## real analysis – Problems with the Riesz Representation Theorem

I am studying Stanislaw Lojasiewicz book – “An introduction to the Theory of Real Functions” and I do not uderstand few things. I hope you’ll help me. Here is what is written:

G is an open set and $$Gamma(G)$$ is defined as a class of all continous, non-negative functions on compact space such that $$varphileq 1$$ and cl$${x:varphi(x)neq 0}subset G$$,

$$lambda(G)=sup_{Gamma(G)}I(varphi).$$

Now let $$G_n$$ be a sequence of open sets. Let $$L. Then there exists $$varphiinGamma(bigcuplimits_{i=1}^{infty} G_{i})$$ such that $$L

That’s first thing. Why can we define such constant? How can we know it exist? And why existing of constant $$L implies fact that $$L

I will be really thankful for any advices.

Łojasiewicz, Stanisław, An introduction to the theory of real functions.

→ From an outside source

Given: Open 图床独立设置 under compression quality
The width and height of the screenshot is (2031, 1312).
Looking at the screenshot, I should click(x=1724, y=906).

Transl. from the Polish by G. H. Lawden, ed. by A. V. Ferreira, Wiley-Interscience Publication. Chichester (UK) etc.: Wiley. ix, 230 p. textsterling 24.95 (1988). ZBL0653.26001.

## real analysis: convergence of Lp of Riesz media for Schwarz functions

by $$delta> 0$$ and $$lambda> 0$$, define the means of Riesz of $$f$$ by
$$S_ lambda ^ delta f (x) = (2 pi) ^ {- n} int _ { mathbb {R} ^ n} e ^ {i langle x, xi rangle} (1 – | xi / lambda |) _ + ^ delta hat {f} ( xi) d xi,$$ where $$t _ + ^ delta = t ^ delta$$ for $$t> 0$$ and zero otherwise. Define the critical index for $$L ^ p ( mathbb R ^ n)$$
$$delta (p) = max {n | frac {1} {2} – frac {1} {p} | – frac {1} {2}, 0 }.$$

Assume that (1) $$n geq 3$$ and $$p in (1, frac {2 (n + 1)} {n + 3}) cup ( frac {2 (n + 1)} {n-1}, infty),$$ or
(two) $$n = 2$$ and $$1 leq p leq infty.$$ Suppose we know that $$|| S_ lambda ^ delta f || _ {L ^ p ( mathbb R ^ n)} leq C_ {p, delta} || f || _ {L ^ p ( mathbb R ^ n)}$$ for all $$lambda> 0$$, where $$f en L ^ p ( mathbb R ^ n)$$ and $$delta> delta (p).$$

Leave $$g in mathcal {S} ( mathbb R ^ n),$$ that is, a function of Schwarz. Show that $$S_ lambda ^ delta g to g$$ in $$L ^ p$$.

Remark: keep in mind that $$S_ lambda ^ delta g to g$$ pointed everywhere, by the Fourier investment formula. I tried to show this motto, but it turns out to be false.

Context: I am studying $$S$$ 2.3 Riesz means in $$mathbb R ^ n$$ in Fourier integrals in classical analysis, 2nd edition by Sogge. The above statement is necessary in the proof of Corollary 2.3.2.

## linear algebra – Existence of adjunct through the Riesz representation theorem

In Well Done Linear Algebra we have a theorem that establishes

Riesz representation theorem: Suppose $$V$$ it's finite-dimensional and $$A$$ is a linear functional in $$V$$. Then there is a unique vector $$u$$ such that for each $$v$$ : $$A (v) = langle u, v rangle$$

However, then the existence of the attached transformation is cited using this theorem

$$langle T v, w rangle = left langle v, T ^ {*} w right rangle$$

To see why the above definition makes sense, let's suppose $$T in mathcal {L} (V, W)$$. Pin up $$w in W$$. Consider the linear functionality V
what maps $$v in V text {a} langle T v, w rangle$$; this linear
functional depends on $$T$$ Y $$w$$. By the Riesz representation theorem,
there is a unique vector in V such that this linear functional is
given taking the inner product with him. We call this unique vector.
$$T ^ {*} w$$

I do not understand what the two situations are like. First we did not have a transformation before the internal product and now we do. How does the guarantee continue to exist? Not only that, but $$v$$ Y $$w$$ It could belong to different dimension spaces and $$T$$ transforms $$V$$ to $$W$$. How is the Riesz representation theorem well supported in this case? The two seem quite disconnected.